----- Page extract

Parial’s paean to the Madonna and Child
By Ruben Defeo
The depiction of the Madonna and Child in the visual arts is a much-revered tradition for centuries now. From its initial appearance in the catacomb art of early Christians in the third century, it continues to evolve into several types of representation.
One of the famous and more popular depictions of the Virgin is known as the Panagia Nikopoia. It shows the Madonna seated on a throne holding the Christ Child on her knees, thus stressing her role as Theotokos or God-bearer. This image is commonly referred to as the Maesta.
In many paintings portraying the adoration of the three wise men, the Madonna appears as the Theotokos, usually with face upfront and in hieratic pose. Such depiction remained the standard over centuries. In the 13th century Italy, the tradition was relaxed when the more human and tender influence of the Franciscans gentrified the image. From a very formal depiction of the Virgin, the image, as favored by the Italian and then the French painters, tended to show the Madonna as the Theotokos Hodegetria, pointing to the Child sometimes seated on her lap, sometimes held on her left arm.
The Theotokos Hodegetria is the type of the “portrait of the Virgin” ascribed to have been painted by St. Luke. It is this same image believed to have been sent from Jerusalem to Constantinople in the fifth century, possibly by Empress Eudoxia.
The image is named after the Hodegon Monastery in Constantinople where the original was kept at least from the 12th century onwards. Some accounts argue that it was destroyed after the fall of Constantinople in 1453. Other sources claim, however, that the image is in St. Mark’s in Venice, as part of the loot from Venetian sack of the city in 1204.
As probably the most influential of the devotional images of the Madonna, it gave rise to variations each portraying a gesture of increasing tenderness. If the Virgin is portrayed as affectionate to the Christ Child, she is the Theotokos Eleousa. If she is embraced by the Christ Child, she is the Theotokos Glycophilousa. If she is shown suckling the Christ Child, she is the Theotokos Galaktotrophousa.
It is this gentler less formal treatment of the Madonna that many contemporary artists are heir to. From the revered hieratic icons of the medieval period to the more relaxed Renaissance specimens, this popular theme in the visual arts has been revisited and reinterpreted to produce countless variations of the genre.

----------
----- Data shown

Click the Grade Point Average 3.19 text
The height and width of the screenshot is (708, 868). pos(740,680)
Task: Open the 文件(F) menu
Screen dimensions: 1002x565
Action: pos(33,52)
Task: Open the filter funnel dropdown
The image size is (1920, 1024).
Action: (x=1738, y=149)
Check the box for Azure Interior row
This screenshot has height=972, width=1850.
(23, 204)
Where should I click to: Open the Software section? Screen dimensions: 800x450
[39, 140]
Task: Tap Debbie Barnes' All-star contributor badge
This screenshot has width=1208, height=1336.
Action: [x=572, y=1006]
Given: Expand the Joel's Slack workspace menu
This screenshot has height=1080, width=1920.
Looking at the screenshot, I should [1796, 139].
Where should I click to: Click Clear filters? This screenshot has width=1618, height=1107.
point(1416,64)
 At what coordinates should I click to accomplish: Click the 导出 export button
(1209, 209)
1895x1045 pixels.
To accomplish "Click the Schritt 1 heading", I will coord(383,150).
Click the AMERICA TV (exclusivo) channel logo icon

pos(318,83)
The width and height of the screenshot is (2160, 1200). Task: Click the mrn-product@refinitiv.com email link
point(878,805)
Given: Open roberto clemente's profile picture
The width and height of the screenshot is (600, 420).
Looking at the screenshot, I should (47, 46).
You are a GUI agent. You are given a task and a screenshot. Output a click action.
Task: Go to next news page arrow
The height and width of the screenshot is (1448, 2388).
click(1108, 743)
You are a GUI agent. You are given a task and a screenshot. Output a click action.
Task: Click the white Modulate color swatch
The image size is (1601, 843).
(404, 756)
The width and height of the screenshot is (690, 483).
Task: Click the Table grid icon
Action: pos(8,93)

----------

* [Tasks to perform]:
• 1. Using the Madonna and Child article, answer the following:
(a) In which century did the depiction first appear in the catacomb art of early Christians?
(b) Where was the original Theotokos Hodegetria kept from at least the 12th century onwards?
(c) What name is given to the Virgin when she is shown suckling the Christ Child?
• 2. Quote the Madonna and Child article from "As probably the" up to and including "the Theotokos Galaktotrophousa.".

* [Responses for each task]:
• 1.
(a) The third century.
(b) The Hodegon Monastery in Constantinople.
(c) The Theotokos Galaktotrophousa.

• 2.
As probably the most influential of the devotional images of the Madonna, it gave rise to variations each portraying a gesture of increasing tenderness. If the Virgin is portrayed as affectionate to the Christ Child, she is the Theotokos Eleousa. If she is embraced by the Christ Child, she is the Theotokos Glycophilousa. If she is shown suckling the Christ Child, she is the Theotokos Galaktotrophousa.